Entries shown
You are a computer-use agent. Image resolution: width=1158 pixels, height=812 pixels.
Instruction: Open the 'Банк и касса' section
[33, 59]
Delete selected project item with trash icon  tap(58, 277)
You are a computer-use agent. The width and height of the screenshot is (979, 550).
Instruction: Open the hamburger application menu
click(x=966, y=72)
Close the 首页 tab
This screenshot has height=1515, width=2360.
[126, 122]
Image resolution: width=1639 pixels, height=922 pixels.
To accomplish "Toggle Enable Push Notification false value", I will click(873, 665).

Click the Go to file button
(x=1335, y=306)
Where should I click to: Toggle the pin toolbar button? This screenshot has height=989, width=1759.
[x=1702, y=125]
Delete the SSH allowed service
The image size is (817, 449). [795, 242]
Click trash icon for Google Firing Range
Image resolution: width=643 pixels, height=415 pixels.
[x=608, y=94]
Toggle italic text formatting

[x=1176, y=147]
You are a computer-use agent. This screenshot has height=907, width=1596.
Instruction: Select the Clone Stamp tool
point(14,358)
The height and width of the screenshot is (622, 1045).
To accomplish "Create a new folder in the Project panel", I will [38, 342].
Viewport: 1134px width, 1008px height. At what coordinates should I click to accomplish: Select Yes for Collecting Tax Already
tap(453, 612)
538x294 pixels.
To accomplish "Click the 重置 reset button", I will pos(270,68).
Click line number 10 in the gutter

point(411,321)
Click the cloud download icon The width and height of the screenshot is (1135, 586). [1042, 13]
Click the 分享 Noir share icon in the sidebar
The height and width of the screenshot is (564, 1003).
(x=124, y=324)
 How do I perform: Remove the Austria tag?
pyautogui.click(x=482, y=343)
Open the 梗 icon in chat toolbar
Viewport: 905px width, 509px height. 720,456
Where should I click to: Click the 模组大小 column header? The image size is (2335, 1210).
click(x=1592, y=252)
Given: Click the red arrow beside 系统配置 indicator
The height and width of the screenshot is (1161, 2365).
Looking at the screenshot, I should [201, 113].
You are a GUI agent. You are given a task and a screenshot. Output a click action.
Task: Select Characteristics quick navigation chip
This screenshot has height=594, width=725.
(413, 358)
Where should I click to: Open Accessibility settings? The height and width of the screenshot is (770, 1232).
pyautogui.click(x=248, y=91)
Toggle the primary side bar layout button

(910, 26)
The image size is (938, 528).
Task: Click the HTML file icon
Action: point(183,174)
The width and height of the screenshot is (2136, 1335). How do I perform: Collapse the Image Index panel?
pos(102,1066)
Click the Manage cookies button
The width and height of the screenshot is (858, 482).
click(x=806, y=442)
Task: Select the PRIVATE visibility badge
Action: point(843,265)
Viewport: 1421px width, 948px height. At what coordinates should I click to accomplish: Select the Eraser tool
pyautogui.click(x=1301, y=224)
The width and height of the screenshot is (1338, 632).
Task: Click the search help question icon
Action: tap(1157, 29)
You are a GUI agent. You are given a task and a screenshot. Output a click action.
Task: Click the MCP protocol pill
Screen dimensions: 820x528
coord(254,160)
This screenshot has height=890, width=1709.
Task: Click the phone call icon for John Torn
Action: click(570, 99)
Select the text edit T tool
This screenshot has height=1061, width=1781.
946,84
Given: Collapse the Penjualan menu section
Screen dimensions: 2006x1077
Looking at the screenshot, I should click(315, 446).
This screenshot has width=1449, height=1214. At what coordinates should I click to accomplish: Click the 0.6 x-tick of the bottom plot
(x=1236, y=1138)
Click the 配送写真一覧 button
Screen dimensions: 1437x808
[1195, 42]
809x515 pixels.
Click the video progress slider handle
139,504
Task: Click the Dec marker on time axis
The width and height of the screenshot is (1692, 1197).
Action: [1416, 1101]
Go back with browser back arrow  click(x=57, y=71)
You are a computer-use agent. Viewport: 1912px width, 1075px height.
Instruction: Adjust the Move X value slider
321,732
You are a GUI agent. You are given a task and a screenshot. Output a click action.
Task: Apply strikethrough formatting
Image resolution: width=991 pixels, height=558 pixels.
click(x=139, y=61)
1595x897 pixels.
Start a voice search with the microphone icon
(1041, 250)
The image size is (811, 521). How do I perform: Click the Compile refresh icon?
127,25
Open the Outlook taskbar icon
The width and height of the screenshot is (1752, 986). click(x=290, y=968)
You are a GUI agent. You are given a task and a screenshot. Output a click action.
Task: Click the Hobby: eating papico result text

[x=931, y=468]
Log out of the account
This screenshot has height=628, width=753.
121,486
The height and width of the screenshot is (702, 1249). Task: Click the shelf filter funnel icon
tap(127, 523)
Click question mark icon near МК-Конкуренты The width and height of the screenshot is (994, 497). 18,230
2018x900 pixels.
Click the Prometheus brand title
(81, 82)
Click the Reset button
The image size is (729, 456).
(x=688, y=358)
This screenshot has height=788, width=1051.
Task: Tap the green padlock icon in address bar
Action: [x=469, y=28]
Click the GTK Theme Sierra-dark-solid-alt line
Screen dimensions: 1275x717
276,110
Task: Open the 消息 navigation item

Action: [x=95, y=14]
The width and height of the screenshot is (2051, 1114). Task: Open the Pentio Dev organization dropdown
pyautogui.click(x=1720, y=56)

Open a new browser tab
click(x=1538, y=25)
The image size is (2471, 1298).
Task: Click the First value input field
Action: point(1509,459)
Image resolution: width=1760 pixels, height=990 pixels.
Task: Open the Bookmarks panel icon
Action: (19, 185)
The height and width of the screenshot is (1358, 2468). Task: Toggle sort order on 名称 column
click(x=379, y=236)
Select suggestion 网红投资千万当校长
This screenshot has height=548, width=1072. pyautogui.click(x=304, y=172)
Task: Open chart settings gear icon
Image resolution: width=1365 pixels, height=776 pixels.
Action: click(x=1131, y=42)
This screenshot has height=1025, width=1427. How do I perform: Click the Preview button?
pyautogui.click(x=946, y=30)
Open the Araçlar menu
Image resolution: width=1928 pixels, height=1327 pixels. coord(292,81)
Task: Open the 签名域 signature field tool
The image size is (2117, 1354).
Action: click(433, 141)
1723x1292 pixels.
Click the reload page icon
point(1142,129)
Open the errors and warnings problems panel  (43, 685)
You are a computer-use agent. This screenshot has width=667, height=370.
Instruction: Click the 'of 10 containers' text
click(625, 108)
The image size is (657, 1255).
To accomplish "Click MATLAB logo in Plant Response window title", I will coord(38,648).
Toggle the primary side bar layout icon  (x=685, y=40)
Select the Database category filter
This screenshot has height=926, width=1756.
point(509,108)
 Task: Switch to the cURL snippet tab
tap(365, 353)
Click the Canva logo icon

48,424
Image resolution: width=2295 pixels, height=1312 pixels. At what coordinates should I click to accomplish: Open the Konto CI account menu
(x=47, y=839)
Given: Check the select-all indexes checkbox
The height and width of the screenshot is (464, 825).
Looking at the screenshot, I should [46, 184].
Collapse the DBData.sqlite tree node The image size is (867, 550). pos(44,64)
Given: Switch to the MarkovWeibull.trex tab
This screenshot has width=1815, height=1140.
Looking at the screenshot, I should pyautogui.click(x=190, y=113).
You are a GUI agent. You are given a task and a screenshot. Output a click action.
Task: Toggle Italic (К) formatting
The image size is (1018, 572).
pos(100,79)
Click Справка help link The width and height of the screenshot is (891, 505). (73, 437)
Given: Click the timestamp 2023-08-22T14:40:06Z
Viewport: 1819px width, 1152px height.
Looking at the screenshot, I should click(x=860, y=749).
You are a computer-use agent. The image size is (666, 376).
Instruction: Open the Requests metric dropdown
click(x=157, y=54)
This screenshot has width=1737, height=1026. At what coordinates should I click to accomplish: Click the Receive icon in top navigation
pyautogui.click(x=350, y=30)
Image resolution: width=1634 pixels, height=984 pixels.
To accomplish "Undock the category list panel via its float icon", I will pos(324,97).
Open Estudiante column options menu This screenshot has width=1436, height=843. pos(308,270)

Problem statement
Produce the records once again, exactly as they stand above.

Answer to this problem
You are a computer-use agent. Image resolution: width=1158 pixels, height=812 pixels.
Instruction: Open the 'Банк и касса' section
[33, 59]
Delete selected project item with trash icon  tap(58, 277)
You are a computer-use agent. The width and height of the screenshot is (979, 550).
Instruction: Open the hamburger application menu
click(x=966, y=72)
Close the 首页 tab
This screenshot has height=1515, width=2360.
[126, 122]
Image resolution: width=1639 pixels, height=922 pixels.
To accomplish "Toggle Enable Push Notification false value", I will click(873, 665).

Click the Go to file button
(x=1335, y=306)
Where should I click to: Toggle the pin toolbar button? This screenshot has height=989, width=1759.
[x=1702, y=125]
Delete the SSH allowed service
The image size is (817, 449). [795, 242]
Click trash icon for Google Firing Range
Image resolution: width=643 pixels, height=415 pixels.
[x=608, y=94]
Toggle italic text formatting

[x=1176, y=147]
You are a computer-use agent. This screenshot has height=907, width=1596.
Instruction: Select the Clone Stamp tool
point(14,358)
The height and width of the screenshot is (622, 1045).
To accomplish "Create a new folder in the Project panel", I will [38, 342].
Viewport: 1134px width, 1008px height. At what coordinates should I click to accomplish: Select Yes for Collecting Tax Already
tap(453, 612)
538x294 pixels.
To accomplish "Click the 重置 reset button", I will pos(270,68).
Click line number 10 in the gutter

point(411,321)
Click the cloud download icon The width and height of the screenshot is (1135, 586). [1042, 13]
Click the 分享 Noir share icon in the sidebar
The height and width of the screenshot is (564, 1003).
(x=124, y=324)
 How do I perform: Remove the Austria tag?
pyautogui.click(x=482, y=343)
Open the 梗 icon in chat toolbar
Viewport: 905px width, 509px height. 720,456
Where should I click to: Click the 模组大小 column header? The image size is (2335, 1210).
click(x=1592, y=252)
Given: Click the red arrow beside 系统配置 indicator
The height and width of the screenshot is (1161, 2365).
Looking at the screenshot, I should [201, 113].
You are a GUI agent. You are given a task and a screenshot. Output a click action.
Task: Select Characteristics quick navigation chip
This screenshot has height=594, width=725.
(413, 358)
Where should I click to: Open Accessibility settings? The height and width of the screenshot is (770, 1232).
pyautogui.click(x=248, y=91)
Toggle the primary side bar layout button

(910, 26)
The image size is (938, 528).
Task: Click the HTML file icon
Action: point(183,174)
The width and height of the screenshot is (2136, 1335). How do I perform: Collapse the Image Index panel?
pos(102,1066)
Click the Manage cookies button
The width and height of the screenshot is (858, 482).
click(x=806, y=442)
Task: Select the PRIVATE visibility badge
Action: point(843,265)
Viewport: 1421px width, 948px height. At what coordinates should I click to accomplish: Select the Eraser tool
pyautogui.click(x=1301, y=224)
The width and height of the screenshot is (1338, 632).
Task: Click the search help question icon
Action: tap(1157, 29)
You are a GUI agent. You are given a task and a screenshot. Output a click action.
Task: Click the MCP protocol pill
Screen dimensions: 820x528
coord(254,160)
This screenshot has height=890, width=1709.
Task: Click the phone call icon for John Torn
Action: click(570, 99)
Select the text edit T tool
This screenshot has height=1061, width=1781.
946,84
Given: Collapse the Penjualan menu section
Screen dimensions: 2006x1077
Looking at the screenshot, I should click(315, 446).
This screenshot has width=1449, height=1214. At what coordinates should I click to accomplish: Click the 0.6 x-tick of the bottom plot
(x=1236, y=1138)
Click the 配送写真一覧 button
Screen dimensions: 1437x808
[1195, 42]
809x515 pixels.
Click the video progress slider handle
139,504
Task: Click the Dec marker on time axis
The width and height of the screenshot is (1692, 1197).
Action: [1416, 1101]
Go back with browser back arrow  click(x=57, y=71)
You are a computer-use agent. Viewport: 1912px width, 1075px height.
Instruction: Adjust the Move X value slider
321,732
You are a GUI agent. You are given a task and a screenshot. Output a click action.
Task: Apply strikethrough formatting
Image resolution: width=991 pixels, height=558 pixels.
click(x=139, y=61)
1595x897 pixels.
Start a voice search with the microphone icon
(1041, 250)
The image size is (811, 521). How do I perform: Click the Compile refresh icon?
127,25
Open the Outlook taskbar icon
The width and height of the screenshot is (1752, 986). click(x=290, y=968)
You are a GUI agent. You are given a task and a screenshot. Output a click action.
Task: Click the Hobby: eating papico result text

[x=931, y=468]
Log out of the account
This screenshot has height=628, width=753.
121,486
The height and width of the screenshot is (702, 1249). Task: Click the shelf filter funnel icon
tap(127, 523)
Click question mark icon near МК-Конкуренты The width and height of the screenshot is (994, 497). 18,230
2018x900 pixels.
Click the Prometheus brand title
(81, 82)
Click the Reset button
The image size is (729, 456).
(x=688, y=358)
This screenshot has height=788, width=1051.
Task: Tap the green padlock icon in address bar
Action: [x=469, y=28]
Click the GTK Theme Sierra-dark-solid-alt line
Screen dimensions: 1275x717
276,110
Task: Open the 消息 navigation item

Action: [x=95, y=14]
The width and height of the screenshot is (2051, 1114). Task: Open the Pentio Dev organization dropdown
pyautogui.click(x=1720, y=56)

Open a new browser tab
click(x=1538, y=25)
The image size is (2471, 1298).
Task: Click the First value input field
Action: point(1509,459)
Image resolution: width=1760 pixels, height=990 pixels.
Task: Open the Bookmarks panel icon
Action: (19, 185)
The height and width of the screenshot is (1358, 2468). Task: Toggle sort order on 名称 column
click(x=379, y=236)
Select suggestion 网红投资千万当校长
This screenshot has height=548, width=1072. pyautogui.click(x=304, y=172)
Task: Open chart settings gear icon
Image resolution: width=1365 pixels, height=776 pixels.
Action: click(x=1131, y=42)
This screenshot has height=1025, width=1427. How do I perform: Click the Preview button?
pyautogui.click(x=946, y=30)
Open the Araçlar menu
Image resolution: width=1928 pixels, height=1327 pixels. coord(292,81)
Task: Open the 签名域 signature field tool
The image size is (2117, 1354).
Action: click(433, 141)
1723x1292 pixels.
Click the reload page icon
point(1142,129)
Open the errors and warnings problems panel  (43, 685)
You are a computer-use agent. This screenshot has width=667, height=370.
Instruction: Click the 'of 10 containers' text
click(625, 108)
The image size is (657, 1255).
To accomplish "Click MATLAB logo in Plant Response window title", I will coord(38,648).
Toggle the primary side bar layout icon  (x=685, y=40)
Select the Database category filter
This screenshot has height=926, width=1756.
point(509,108)
 Task: Switch to the cURL snippet tab
tap(365, 353)
Click the Canva logo icon

48,424
Image resolution: width=2295 pixels, height=1312 pixels. At what coordinates should I click to accomplish: Open the Konto CI account menu
(x=47, y=839)
Given: Check the select-all indexes checkbox
The height and width of the screenshot is (464, 825).
Looking at the screenshot, I should [46, 184].
Collapse the DBData.sqlite tree node The image size is (867, 550). pos(44,64)
Given: Switch to the MarkovWeibull.trex tab
This screenshot has width=1815, height=1140.
Looking at the screenshot, I should pyautogui.click(x=190, y=113).
You are a GUI agent. You are given a task and a screenshot. Output a click action.
Task: Toggle Italic (К) formatting
The image size is (1018, 572).
pos(100,79)
Click Справка help link The width and height of the screenshot is (891, 505). (73, 437)
Given: Click the timestamp 2023-08-22T14:40:06Z
Viewport: 1819px width, 1152px height.
Looking at the screenshot, I should click(x=860, y=749).
You are a computer-use agent. The image size is (666, 376).
Instruction: Open the Requests metric dropdown
click(x=157, y=54)
This screenshot has width=1737, height=1026. At what coordinates should I click to accomplish: Click the Receive icon in top navigation
pyautogui.click(x=350, y=30)
Image resolution: width=1634 pixels, height=984 pixels.
To accomplish "Undock the category list panel via its float icon", I will pos(324,97).
Open Estudiante column options menu This screenshot has width=1436, height=843. pos(308,270)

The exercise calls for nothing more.